Element and text location data

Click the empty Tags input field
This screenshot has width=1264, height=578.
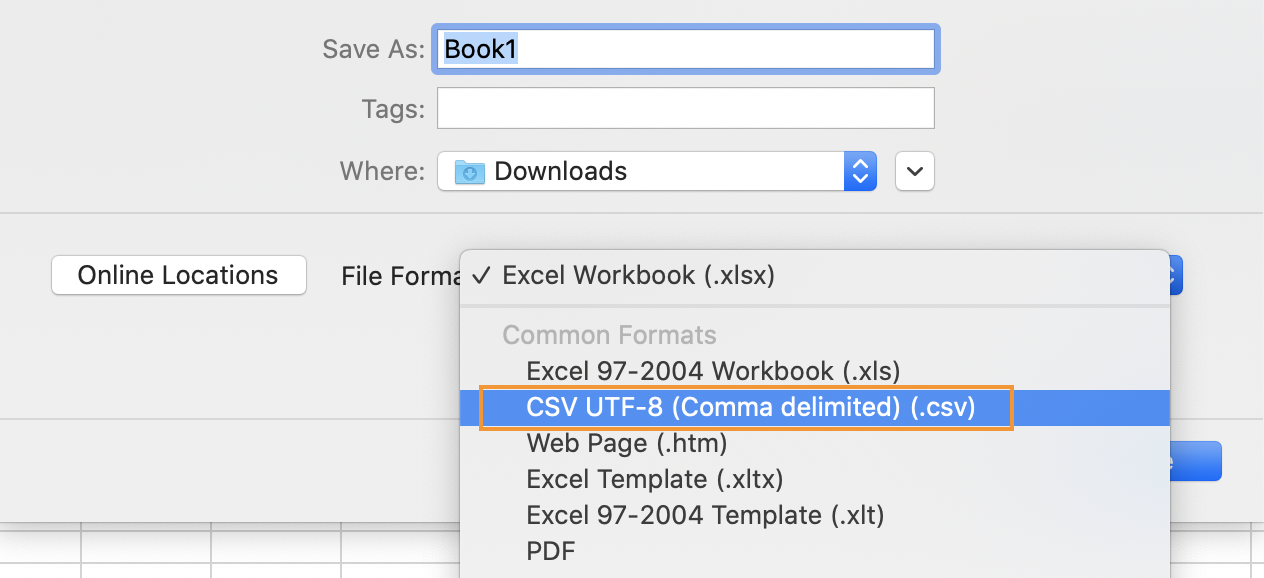pyautogui.click(x=685, y=108)
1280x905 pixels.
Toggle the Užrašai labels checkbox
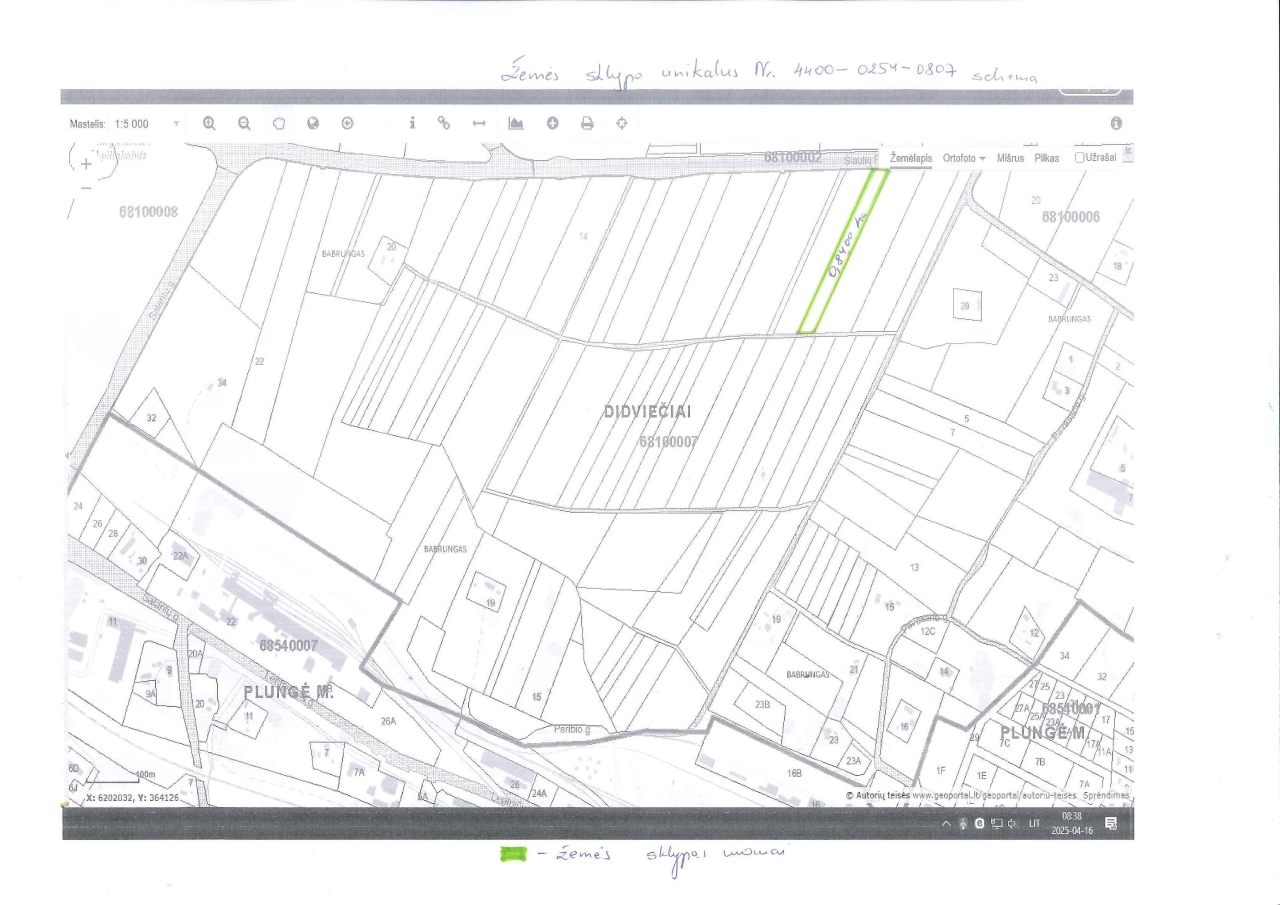click(1080, 158)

* [Exercise task] Can you rewrite all of the rows above, changing "empty" to "blank" and leaving everything else as it is? Omit the pictures from your answer.

* [Output for this exercise]
Click the blank Tags input field
This screenshot has width=1264, height=578.
pyautogui.click(x=685, y=108)
1280x905 pixels.
Toggle the Užrašai labels checkbox
click(1080, 158)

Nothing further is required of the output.